In order to understand how cathexis works in the Freudian model, it helps to know about the id and ego. The id is the most basic component of personality, present at birth and driven by the fulfillment of basic needs; an infant exhibiting the suckling reflex, for example, is driven by the id. The ego is a component of the personality that develops over time to organize and act on thoughts, while the superego is, in essence, the critic of the mind, exerting moral guidance.
Cathexis can take a variety of forms. One of the simplest is the investment of energy in hunger. The id and ego balance each other out as the ego seeks for the most effective and acceptable way to meet the need for food communicated by the id. If the id develops a desire deemed inappropriate, the ego can repress that desire, in anticathexis, where the energy is opposed because the ego believes it is unrealistic or unhealthy. For example, many cultures have a taboo against cannibalism, and an expression of desire for human flesh from the id would be suppressed by the ego to prevent the mind from acting on it.
The mental energy of cathexis is believed to play a role in the development of desires and drives. Investment of energy in objects and ideas eats up some the energy, while excess may express in a variety of ways. Suppressing the energy can also consume large amounts of energy. People battling desires and urges they feel are inappropriate may develop exhaustion and have difficulty meeting their basic needs as a result of a decrease in mental energy.
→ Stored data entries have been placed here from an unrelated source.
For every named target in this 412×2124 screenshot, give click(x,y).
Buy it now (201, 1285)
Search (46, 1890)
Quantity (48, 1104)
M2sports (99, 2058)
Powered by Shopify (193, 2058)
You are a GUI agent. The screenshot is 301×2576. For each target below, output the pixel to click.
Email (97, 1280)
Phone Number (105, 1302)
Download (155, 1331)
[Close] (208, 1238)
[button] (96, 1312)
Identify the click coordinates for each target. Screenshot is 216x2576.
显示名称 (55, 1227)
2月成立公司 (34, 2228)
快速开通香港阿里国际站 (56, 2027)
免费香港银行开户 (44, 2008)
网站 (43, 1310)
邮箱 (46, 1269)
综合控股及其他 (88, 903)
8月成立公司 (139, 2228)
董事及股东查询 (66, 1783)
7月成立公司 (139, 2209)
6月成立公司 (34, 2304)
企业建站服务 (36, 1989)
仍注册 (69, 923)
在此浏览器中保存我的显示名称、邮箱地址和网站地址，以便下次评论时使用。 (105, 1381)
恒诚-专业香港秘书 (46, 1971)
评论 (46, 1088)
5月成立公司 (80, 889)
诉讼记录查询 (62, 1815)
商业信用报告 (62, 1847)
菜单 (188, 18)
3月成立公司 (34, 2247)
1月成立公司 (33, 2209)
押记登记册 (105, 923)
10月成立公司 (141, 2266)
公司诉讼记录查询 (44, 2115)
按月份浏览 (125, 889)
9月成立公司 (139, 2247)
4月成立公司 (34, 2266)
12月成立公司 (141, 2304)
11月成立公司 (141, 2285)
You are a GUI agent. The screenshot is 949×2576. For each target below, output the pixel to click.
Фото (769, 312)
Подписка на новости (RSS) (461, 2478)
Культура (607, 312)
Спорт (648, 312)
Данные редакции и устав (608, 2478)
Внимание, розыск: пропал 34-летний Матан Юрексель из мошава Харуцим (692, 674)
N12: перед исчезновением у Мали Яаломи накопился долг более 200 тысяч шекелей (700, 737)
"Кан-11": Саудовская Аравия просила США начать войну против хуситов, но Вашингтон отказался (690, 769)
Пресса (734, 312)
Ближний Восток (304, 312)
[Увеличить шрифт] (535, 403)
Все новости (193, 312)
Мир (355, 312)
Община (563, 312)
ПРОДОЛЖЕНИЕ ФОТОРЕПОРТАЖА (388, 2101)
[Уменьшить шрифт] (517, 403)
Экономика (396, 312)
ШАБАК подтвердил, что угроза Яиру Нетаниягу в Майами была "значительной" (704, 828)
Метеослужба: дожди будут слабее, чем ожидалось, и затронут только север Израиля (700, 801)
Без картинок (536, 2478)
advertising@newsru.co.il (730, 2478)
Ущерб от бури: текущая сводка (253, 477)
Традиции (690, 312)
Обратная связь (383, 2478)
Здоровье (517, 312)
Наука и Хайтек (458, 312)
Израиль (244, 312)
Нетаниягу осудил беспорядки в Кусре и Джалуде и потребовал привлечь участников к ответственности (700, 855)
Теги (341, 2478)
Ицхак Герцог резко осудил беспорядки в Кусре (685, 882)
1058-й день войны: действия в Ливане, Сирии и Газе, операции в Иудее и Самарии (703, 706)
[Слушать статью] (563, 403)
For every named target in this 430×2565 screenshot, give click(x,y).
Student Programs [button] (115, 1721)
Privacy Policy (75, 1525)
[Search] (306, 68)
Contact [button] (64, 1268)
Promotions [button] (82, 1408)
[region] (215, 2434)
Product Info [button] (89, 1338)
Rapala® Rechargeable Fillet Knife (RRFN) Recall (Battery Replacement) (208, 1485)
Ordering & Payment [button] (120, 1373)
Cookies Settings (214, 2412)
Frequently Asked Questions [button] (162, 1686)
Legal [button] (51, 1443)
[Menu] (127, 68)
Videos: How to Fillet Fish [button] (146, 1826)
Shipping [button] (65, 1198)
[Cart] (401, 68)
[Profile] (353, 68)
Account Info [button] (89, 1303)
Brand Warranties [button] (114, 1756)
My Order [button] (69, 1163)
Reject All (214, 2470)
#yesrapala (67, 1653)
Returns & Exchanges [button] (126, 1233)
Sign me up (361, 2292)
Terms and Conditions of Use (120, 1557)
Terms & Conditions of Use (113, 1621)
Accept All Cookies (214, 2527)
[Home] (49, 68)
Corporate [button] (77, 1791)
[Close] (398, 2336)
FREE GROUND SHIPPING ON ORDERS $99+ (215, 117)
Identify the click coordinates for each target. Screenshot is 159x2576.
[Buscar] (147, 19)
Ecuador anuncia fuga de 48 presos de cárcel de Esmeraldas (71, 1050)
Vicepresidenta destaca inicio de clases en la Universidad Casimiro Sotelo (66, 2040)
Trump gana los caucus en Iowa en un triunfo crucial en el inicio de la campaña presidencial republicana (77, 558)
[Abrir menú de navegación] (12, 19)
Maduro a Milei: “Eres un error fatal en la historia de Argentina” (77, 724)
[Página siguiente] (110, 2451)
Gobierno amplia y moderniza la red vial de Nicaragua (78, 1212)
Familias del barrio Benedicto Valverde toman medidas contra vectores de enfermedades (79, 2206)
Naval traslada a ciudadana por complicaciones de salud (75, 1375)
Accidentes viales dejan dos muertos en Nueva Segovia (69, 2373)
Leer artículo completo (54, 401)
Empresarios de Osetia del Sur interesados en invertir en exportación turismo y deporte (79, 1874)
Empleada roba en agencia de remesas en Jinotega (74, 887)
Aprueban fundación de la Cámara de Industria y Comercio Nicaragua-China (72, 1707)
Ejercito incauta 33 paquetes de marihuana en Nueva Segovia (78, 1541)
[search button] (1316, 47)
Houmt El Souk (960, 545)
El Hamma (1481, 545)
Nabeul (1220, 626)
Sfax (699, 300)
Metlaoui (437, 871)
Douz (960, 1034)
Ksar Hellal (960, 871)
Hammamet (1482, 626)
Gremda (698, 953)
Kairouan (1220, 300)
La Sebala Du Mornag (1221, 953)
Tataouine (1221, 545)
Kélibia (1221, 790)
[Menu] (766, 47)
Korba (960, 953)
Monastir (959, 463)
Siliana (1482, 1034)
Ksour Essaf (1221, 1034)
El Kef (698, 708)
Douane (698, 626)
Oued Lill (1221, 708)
Freud's theories about psychology have been a topic of lively debate since they were introduced in the early 20th century and will continue to be topics of discussion. Later analysts have built on Freud's theories and expanded thinking about topics like cathexis, sometimes by integrating it into their own theories and sometimes by actively critiquing Freud's models. Freud's detailed and extensive work continues to have a profound impact on the psychology profession.